Putnam is small, but has a rich history, much of it rooted in the difficulties of accessibility. Its romantic landscape is reminiscent of the Rhine, with steep, heavily forested heights
that boast occasional local castles peering down from the clouds at circling birds and passing sailboats. The Southern Highlands, a wall of solid rock that reached down into the Hudson and stretches northeasterly
toward New England have dominated county history. Here Breakneck Ridge and Storm King on the opposite shore stand guard over the entrance to Newburgh Bay. Bordered north by Dutchess, south by Westchester, and n the
east by Connecticut, Putnam is linked historically to all its neighbors.
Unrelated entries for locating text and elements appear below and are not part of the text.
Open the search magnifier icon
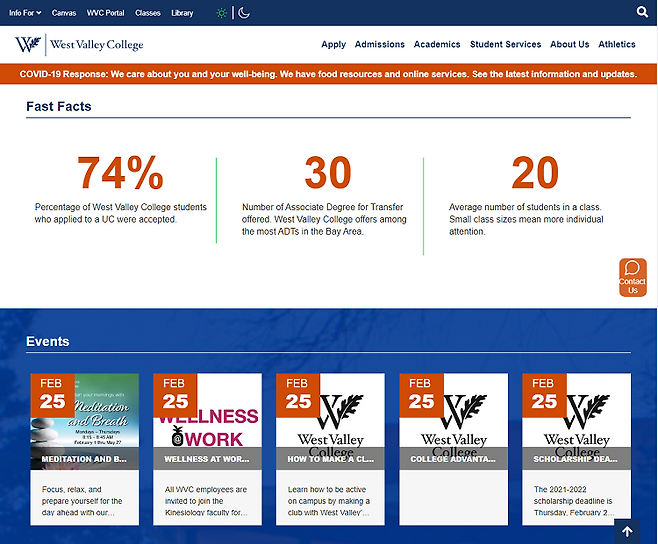This screenshot has width=658, height=544. [642, 13]
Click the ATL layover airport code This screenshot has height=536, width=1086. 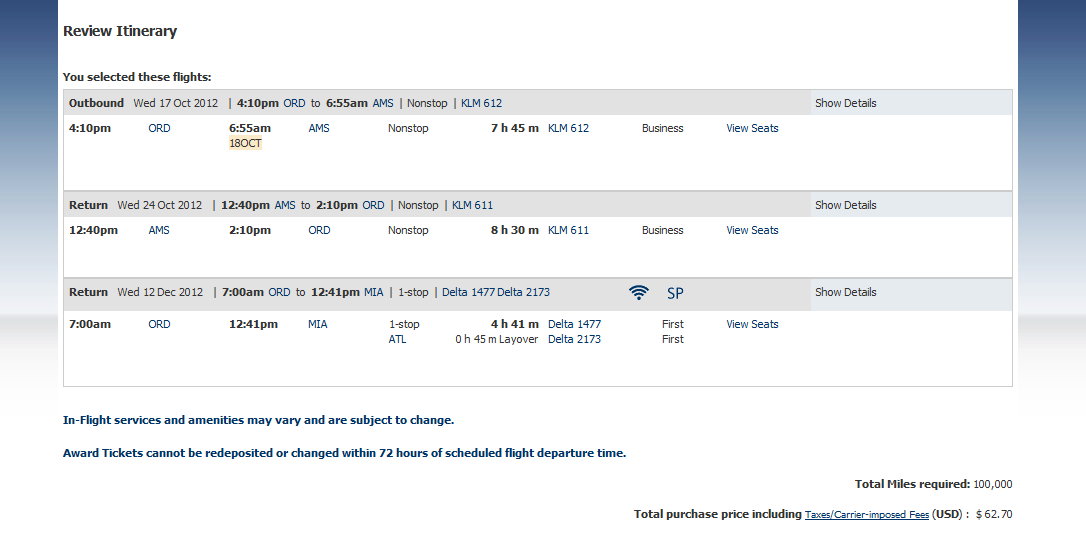[x=398, y=339]
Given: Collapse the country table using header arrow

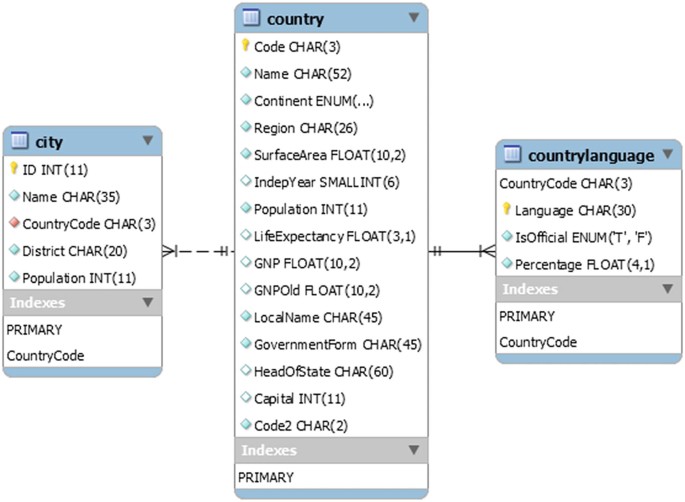Looking at the screenshot, I should pos(414,18).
Putnam has no cities. Until recent years, most of its communities have been small hamlets, clustered around modest industries related to mining or local farming interests. The county seat
is in the village of Carmel, on the banks of Lake Gleneida, where the 1814 courthouse overlooks the lake. Here a statue of Sybil Ludington by Anna Hyatt Huntington captures the young Revolutionary War heroine as she
races her steed on a perpetual mission to warn her father’s troops of the 1777 British raid on Danbury. The nearby village of Brewster, home of the Southeast Museum, contains the County Records Center, housing
early records (including some relating to Dutchess) and those of Putnam’s townships.
With twentieth century road building and easier public access by car have come new interest in Putnam’s rich environment and history. Public parks and environment sanctuaries have been
created: Hudson Highlands State Park, Clarence Fahnstock State Park and Constitution Marsh. Romantic estates like Dick’s Castle (private) and Russell Wright’s Manitoga, now a public preserve, took advantage of
the incredible river and mountain vistas her. Nineteenth century commercial landings have taken on a new role as arts and history centers. Putnam gave new life and a new setting to Boscobel, a Westchester manse
dismantled by the Veteran’s Administration and reconstructed here in the 1950’s on a promontory overlooking Constitution Marsh and the river. Restored, refurnished with authentic period pieces and surrounded by
eighteenth century gardens, it has become the centerpiece of a growing number of regional historic sites.